Asia close: Regional stocks continue upwards push, PBoC sets stronger fix
Asian stocks continued to push higher, tracking record closes on Wall Street overnight and amid a small bounce in the US dollar.
The Shanghai Stock Exchange's Composite Index added 0.62% or 20.78 points to close at 3,369.11. Meanwhile, Hong Kong's Hang Seng was up by 0.15% to 30,560.95 and the South Korean Kospi by 0.27% to 2,486.35.
Further afield, Sydney's ASX 200 edged up by just 0.15% to 6,070.38, but the Thai SET jumped 1.86% to 1,156.28 and Manila's PSEi gained 1.94% to 8,724.13.
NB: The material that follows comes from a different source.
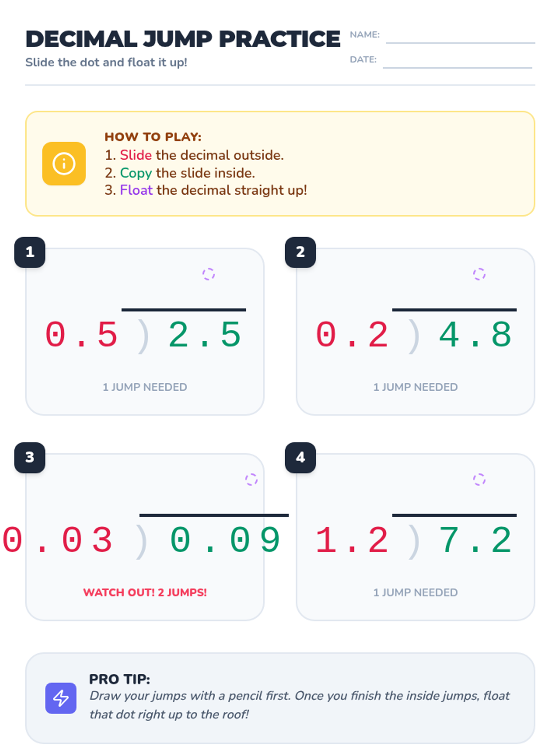Click the DECIMAL JUMP PRACTICE title
This screenshot has height=747, width=560.
click(182, 39)
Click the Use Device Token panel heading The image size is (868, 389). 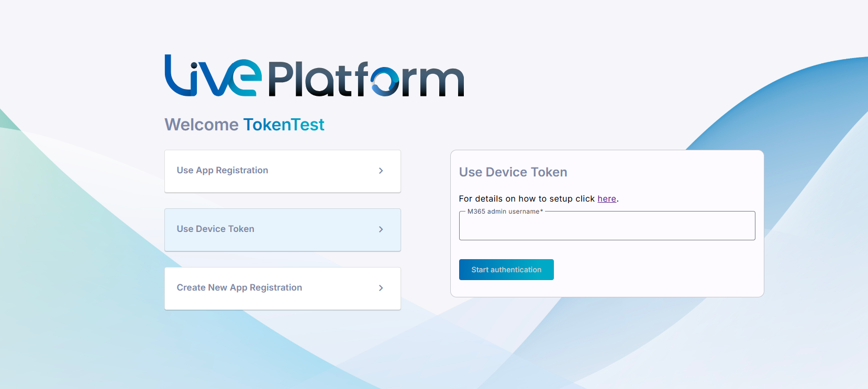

In parallel, in its cross against the Japanese yen the US dollar was 0.07% higher to 112.354.
While traders bided their time ahead of the release of the minutes of the US central bank's last policy meeting, after the close of trading, geopolitics were again in focus.
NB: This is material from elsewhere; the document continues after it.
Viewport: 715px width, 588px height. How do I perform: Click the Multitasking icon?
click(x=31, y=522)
Overnight, in reaction to North Korean leader Kim Yong Un's New Year speech, President Trump said his nuclear button was "much bigger and more powerful".
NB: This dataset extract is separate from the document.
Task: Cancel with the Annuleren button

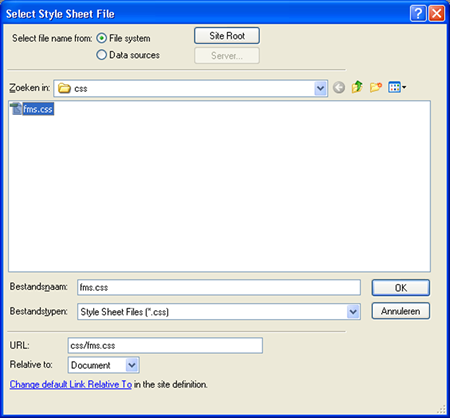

Significantly, on Wednesday the People's Bank of China set a daily fix for the midpoint of the yuan's trading range against the greenback at its strongest in 20 months, at 6.4920, versus 6.5079 on Tuesday.
Rate-setters' move came even as the official Securities Times cautioned about "over-inflated" expectations for the country's currency.
The Times also identified 6.50 per dollar as "a key threshhold", arguing that the PBoC should issue a signal in order to hold the yuan's advance at that level.